In today’s briefing:
- Link REIT (823) – Anchors Aweigh! Fair Weather Sailing Ahead
- AAG Energy (2686 HK): Full-Year Results Lay Bare Xinjiang Xintai’s Low-Balled Offer
- AAG Energy (2686 HK): Solid Results Amplify the Risk of the NO Vote
- [Futu Holdings (FUTU US) Company Update]: Difference Assets Shield FUTU from the Fate of SVB
- CSI300 Index Rebalance Preview: Narrowing the Gap
- Smartkarma Corporate Webinar | Comba Telecom: Global Wireless Network Innovator and Developer
- Pre-IPO Shanghai Duoning Biotechnology – The Industry, the Business and the Concerns
- [Atour Lifestyle (ATAT US) Target Price Change]: Strong Recovery Bodes Well for 1Q23
- China Resources Beer Holdings (291 HK) – Target Achieved – 8.75% Profit in 15 Trading Days
Link REIT (823) – Anchors Aweigh!

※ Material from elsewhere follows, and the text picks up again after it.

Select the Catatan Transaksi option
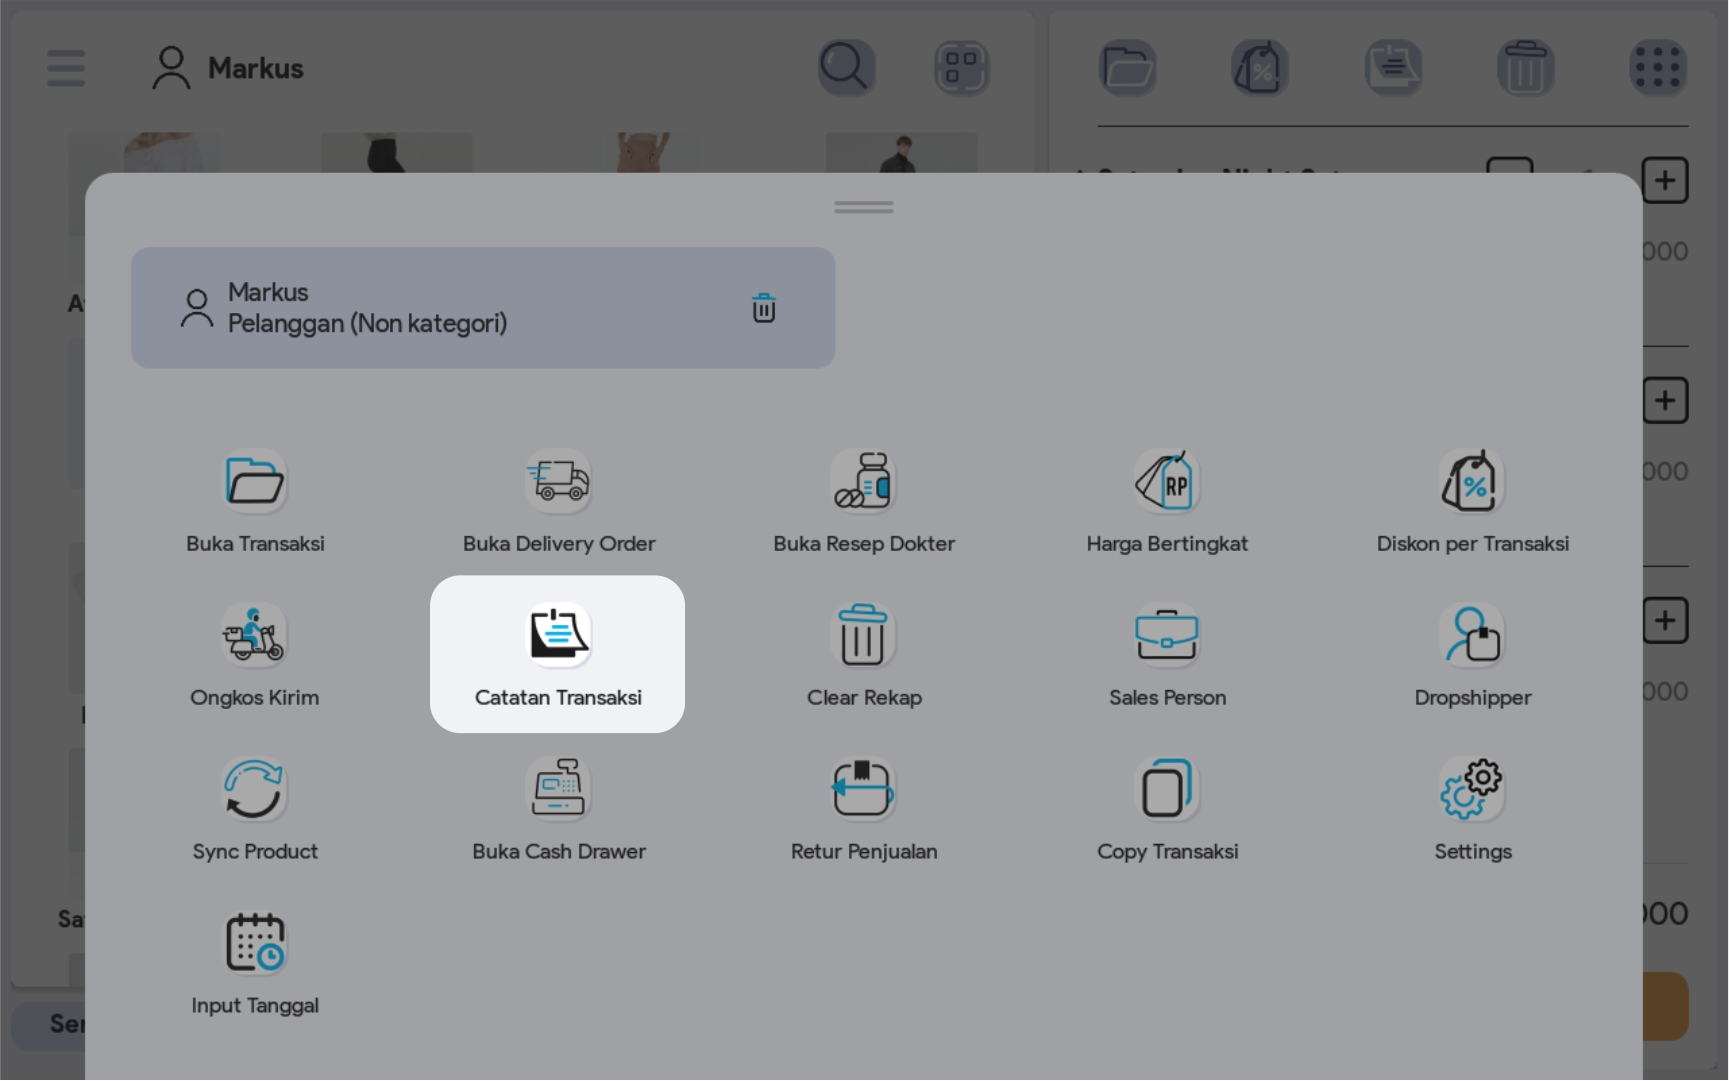 click(x=558, y=654)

Fair Weather Sailing Ahead
- The Link REIT (823 HK) rights offering caused some upset amongst investors. They got dilution where they did not need it, and de-leveraging from a REIT wanting to invest.
- The units fell in price, then fell some more. Then the rights started trading.

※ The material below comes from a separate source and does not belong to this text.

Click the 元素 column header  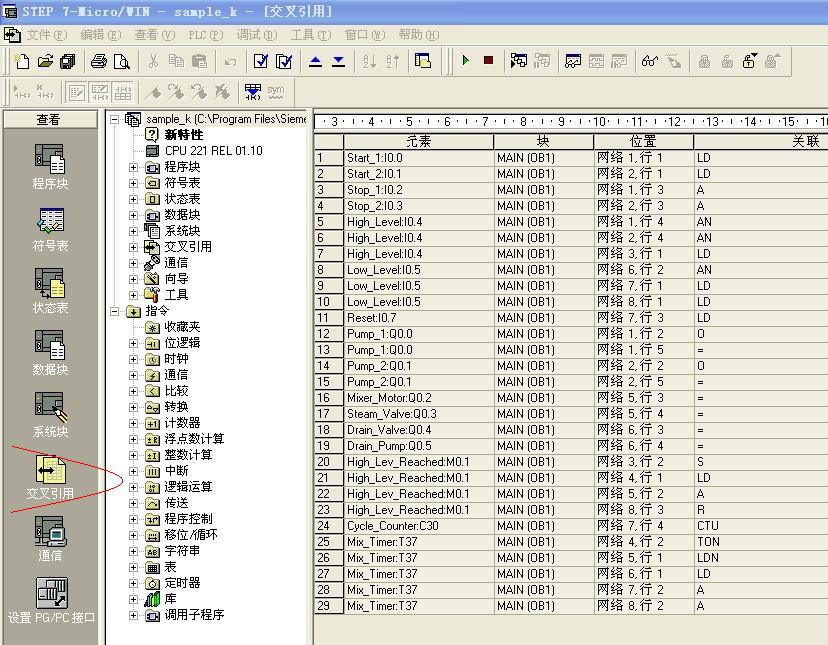point(418,141)
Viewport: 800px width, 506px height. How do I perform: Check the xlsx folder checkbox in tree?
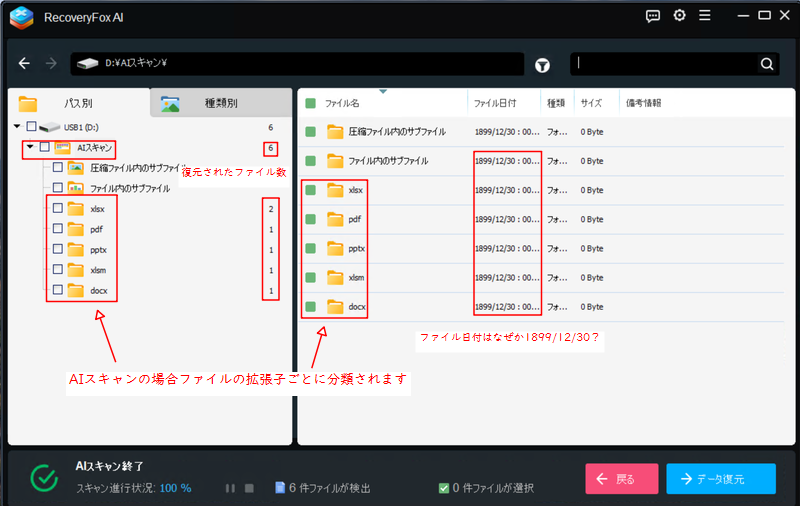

- Last week in Link REIT (823) – Nil Paid Rights Start Trading Tomorrow – The Trades I said strategy was to be long by Tuesday or Wednesday. It’s Wednesday.
AAG Energy (2686 HK): Full-Year Results Lay Bare Xinjiang Xintai’s Low-Balled Offer
- On the 17 February, AAG Energy Holdings (2686 HK) announced an Offer of HK$1.85/share (declared final) by way of a Scheme from major shareholder Xinjiang Xintai Natural Gas (603393 CH).
- At a 10.1% premium to undisturbed and just a 2.2% premium over the highest closing price of HK$1.81/share in the past year, the Consideration price was unreasonable.
- FY22 numbers are now out, which further illustrates the Offer price’s inadequacy. AAG’s trailing PER and EV/EBITDA are 3.6x and 1.4x. Net cash accounts for 41% of AAG’s market cap.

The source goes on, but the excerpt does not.